> _WHAT IS EXPECTED_:
Please answer from the extract on the canine diaphragm and pleural cavities: which intercostal space is optimal for aspirating air in a cat with pneumothorax?

(Beginning of EXTRACT)

The small, triangular tendinous center transmits the caudal vena cava a little to the right of the median plane. The openings for the esophagus and aorta lie in the fleshy lumbar part, and the former is opposite the upper palpable part of the 10th rib (Fig. 13.9). In lateral radiographs the strongly convex ventral part of the diaphragm presents a simple border that is continued dorsally by the paired outlines of the cupulae (Fig. 13.10A/4); the more cranial outline of this double image is provided by the cupula on the "lower" side of a laterally recumbent animal, which is the side subjected to greater forward pressure from the abdominal viscera. The correct identification of the twin elevations is further provided by the gas bubble usually found in the gastric fundus, which is of course located on the left side. The doubling of the outline is less distinct in cats, in which the lighter abdominal organs exert possibly less pressure. Diaphragmatic hernia is the entry of abdominal viscera into the thoracic cavity. It occurs when the diaphragm is torn by a sudden increase in abdominal pressure, which is commonly produced by compression in traffic accidents.
FIG. 13.8 The vessels on the floor of the canine thorax; the transversus thoracis muscle has been removed on the right. 1, Internal jugular vein; 2, external jugular vein; 3, vertebral artery; 4, right subclavian artery; 5, cranial vena cava; 6, internal thoracic artery; 7, intercostal artery; 8, transversus thoracis muscle; 9, musculophrenic artery; 10, diaphragm; 11, xiphoid cartilage; 12, cranial epigastric artery; L, left; R, right.
At rest, ventilation depends principally on the diaphragm. However, increased respiratory demand engages other muscles as well. Although some or all of the external intercostal, sternocephalic, ventral serratus, and scalenus may be used to assist at inspiration, the internal intercostal and abdominal muscles may help at expiration.
FIG. 13.9 Cranial view of the canine diaphragm. 1, Aorta; 2, esophagus; 3, caudal vena cava; 4, tendinous center; 5, sternal and costal parts of diaphragm; 6, attachment of plica venae cavae; 7, attachment of caudal mediastinum; L, left; R, right.
The most important clinical features of pleural cavities are the cupulae cranially, the caudal reflection of the costal pleura onto the diaphragm, and the presence and extents of the costomediastinal and costodiaphragmatic recesses. Although the cupulae (see Fig. 13.5) project only slightly in front of the first ribs in the dog, they are still susceptible to puncture wounds that appear to be confined to the base of the neck; the resulting entry of air into the pleural cavity (pneumothorax) causes uncoupling of the lung from the thoracic wall and its collapse.
The line of pleural reflection is at the junction between costal and diaphragmatic pleura, and it defines the caudal extent of the pleural cavity. The line runs from the sternum along the 8th costal cartilage, crosses the middle of the 9th cartilage, and then proceeds in a curve that intersects the 11th costochondral junction to reach the dorsal end of the last rib. The two recesses are of course never fully exploited by the lungs. Fluid may be collected through the ventral third of any of the 4th to 7th intercostal spaces of a dog standing or restrained in sternal recumbency. In cases of pneumothorax, air may be aspirated at the dorsal part of the 7th or 8th space of dogs similarly placed. The 8th space is optimal for this purpose in the cat.
FIG. 13.10 (A) Lateral and (B) ventrodorsal bronchograms of the right canine lung. 1, Sternum; 2, heart;
3, liver behind diaphragm; 4, paired shadows of the cranial extent of the diaphragm; 5, scapula; L, left; R, right.

(End of EXTRACT)
(Beginning of INFORMATION PROVIDED)

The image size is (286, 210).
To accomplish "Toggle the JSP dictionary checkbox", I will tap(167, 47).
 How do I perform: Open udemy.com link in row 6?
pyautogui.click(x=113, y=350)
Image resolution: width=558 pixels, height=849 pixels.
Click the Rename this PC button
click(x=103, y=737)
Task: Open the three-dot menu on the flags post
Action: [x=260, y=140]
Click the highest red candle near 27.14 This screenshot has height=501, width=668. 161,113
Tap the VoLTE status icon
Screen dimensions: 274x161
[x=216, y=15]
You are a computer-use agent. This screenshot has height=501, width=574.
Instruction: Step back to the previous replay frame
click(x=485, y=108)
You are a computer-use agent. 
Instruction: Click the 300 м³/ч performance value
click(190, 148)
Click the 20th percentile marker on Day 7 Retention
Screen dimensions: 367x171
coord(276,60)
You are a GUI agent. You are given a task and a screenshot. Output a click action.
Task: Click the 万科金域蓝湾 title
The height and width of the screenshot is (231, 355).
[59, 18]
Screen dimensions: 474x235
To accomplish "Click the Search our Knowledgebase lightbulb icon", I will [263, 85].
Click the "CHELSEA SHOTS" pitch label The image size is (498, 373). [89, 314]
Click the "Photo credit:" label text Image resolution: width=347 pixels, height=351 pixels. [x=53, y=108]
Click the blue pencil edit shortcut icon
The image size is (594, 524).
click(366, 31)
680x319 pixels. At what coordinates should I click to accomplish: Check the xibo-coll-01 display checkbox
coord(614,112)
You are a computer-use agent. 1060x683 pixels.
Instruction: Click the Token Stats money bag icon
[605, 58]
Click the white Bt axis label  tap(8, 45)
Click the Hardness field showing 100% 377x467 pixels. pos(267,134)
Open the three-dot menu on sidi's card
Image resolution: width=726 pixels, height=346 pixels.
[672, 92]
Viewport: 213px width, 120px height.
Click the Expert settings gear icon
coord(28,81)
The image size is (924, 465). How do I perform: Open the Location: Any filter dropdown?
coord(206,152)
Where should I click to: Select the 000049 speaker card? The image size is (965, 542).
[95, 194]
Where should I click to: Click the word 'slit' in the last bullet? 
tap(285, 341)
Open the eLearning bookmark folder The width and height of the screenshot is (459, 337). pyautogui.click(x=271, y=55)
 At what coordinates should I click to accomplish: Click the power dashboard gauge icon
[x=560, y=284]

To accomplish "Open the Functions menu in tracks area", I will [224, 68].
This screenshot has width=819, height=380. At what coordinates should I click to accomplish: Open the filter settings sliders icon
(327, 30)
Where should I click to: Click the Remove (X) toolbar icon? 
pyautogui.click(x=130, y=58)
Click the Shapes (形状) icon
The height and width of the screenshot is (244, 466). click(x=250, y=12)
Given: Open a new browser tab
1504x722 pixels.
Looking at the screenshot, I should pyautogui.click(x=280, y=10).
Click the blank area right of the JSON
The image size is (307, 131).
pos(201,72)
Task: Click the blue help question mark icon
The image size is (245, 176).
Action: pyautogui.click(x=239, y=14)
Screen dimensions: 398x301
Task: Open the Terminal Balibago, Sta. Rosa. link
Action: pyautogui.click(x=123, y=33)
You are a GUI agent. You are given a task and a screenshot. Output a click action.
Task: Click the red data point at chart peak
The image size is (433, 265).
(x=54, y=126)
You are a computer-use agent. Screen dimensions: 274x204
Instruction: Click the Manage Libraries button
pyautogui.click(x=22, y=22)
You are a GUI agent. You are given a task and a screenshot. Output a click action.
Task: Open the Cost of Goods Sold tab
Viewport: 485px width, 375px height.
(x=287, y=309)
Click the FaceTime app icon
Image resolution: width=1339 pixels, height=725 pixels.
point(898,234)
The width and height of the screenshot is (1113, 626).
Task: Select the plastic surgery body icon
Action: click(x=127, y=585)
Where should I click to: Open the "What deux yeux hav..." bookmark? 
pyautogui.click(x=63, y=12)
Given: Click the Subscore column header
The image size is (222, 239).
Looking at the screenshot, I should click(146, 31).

(End of INFORMATION PROVIDED)

> _FINISHED TASK_:
The 8th intercostal space.